The "performance" setting would be insecure because you dont have bbu (iam not sure if "balanced" is ok for you). The "write cache" option in the bios means the cache on the disks itself. Without these cache the perfomance of the connected drives will have like 10% of normal throughput.


----------



## phoenix (Jun 17, 2010)

If you have good power coming into the building and a UPS, then enable the Performance profile and the write cache on the drives.  The performance profile puts the cache on the controller itself into write-back mode (meaning the controller tells ZFS that data has been written to disk as soon as it's written to cache).  Without the performance profile, the controller cache is put into write-through mode, where the controller waits for data to hit the disk before telling ZFS that it's on disk (IOW, it's a read cache).

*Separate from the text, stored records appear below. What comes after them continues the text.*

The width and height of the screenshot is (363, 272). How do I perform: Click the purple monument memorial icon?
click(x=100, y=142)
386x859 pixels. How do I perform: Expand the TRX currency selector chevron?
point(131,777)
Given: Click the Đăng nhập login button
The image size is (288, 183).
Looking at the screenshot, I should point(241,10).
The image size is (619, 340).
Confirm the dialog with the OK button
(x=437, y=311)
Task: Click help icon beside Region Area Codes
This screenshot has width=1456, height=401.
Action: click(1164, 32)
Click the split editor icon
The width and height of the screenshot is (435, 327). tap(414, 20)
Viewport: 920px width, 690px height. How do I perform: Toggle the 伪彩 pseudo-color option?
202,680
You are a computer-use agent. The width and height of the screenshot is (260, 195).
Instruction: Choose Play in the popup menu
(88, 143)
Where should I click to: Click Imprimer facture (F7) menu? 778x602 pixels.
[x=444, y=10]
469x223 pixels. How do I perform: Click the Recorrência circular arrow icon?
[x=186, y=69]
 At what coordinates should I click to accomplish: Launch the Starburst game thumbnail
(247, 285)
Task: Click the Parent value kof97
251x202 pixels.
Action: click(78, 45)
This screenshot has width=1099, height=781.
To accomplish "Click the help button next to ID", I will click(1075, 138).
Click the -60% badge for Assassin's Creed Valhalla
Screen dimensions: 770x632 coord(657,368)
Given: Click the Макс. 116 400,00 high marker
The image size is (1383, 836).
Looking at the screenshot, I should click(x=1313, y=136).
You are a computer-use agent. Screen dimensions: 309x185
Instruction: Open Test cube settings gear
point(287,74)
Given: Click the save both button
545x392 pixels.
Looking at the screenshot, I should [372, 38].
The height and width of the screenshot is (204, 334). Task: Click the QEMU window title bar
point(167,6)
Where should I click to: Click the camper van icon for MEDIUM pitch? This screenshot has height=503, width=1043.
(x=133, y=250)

You also don't want to use JBOD mode.  In JBOD mode, all of the controller stuff is turned off (onboard cache, for example) and the controller becomes a plain SATA controller.

Not sure if you can switch 1 disk at a time from JBOD to Single.  You may have to backup, flip the controller out of the JBOD mode, create the 4 SingleDisk "arrays", recreate the pool, and restore your data.

That's how we run all our 3Ware controllers with ZFS (write cache enabled on drives, performance profile, queueing, etc ... everything set to max performance).

Oh, and disable all verification tasks.   Let ZFS handle that as well (zpool scrub).


----------



## spork (Jun 21, 2010)

Thanks all..  I gave this a try today.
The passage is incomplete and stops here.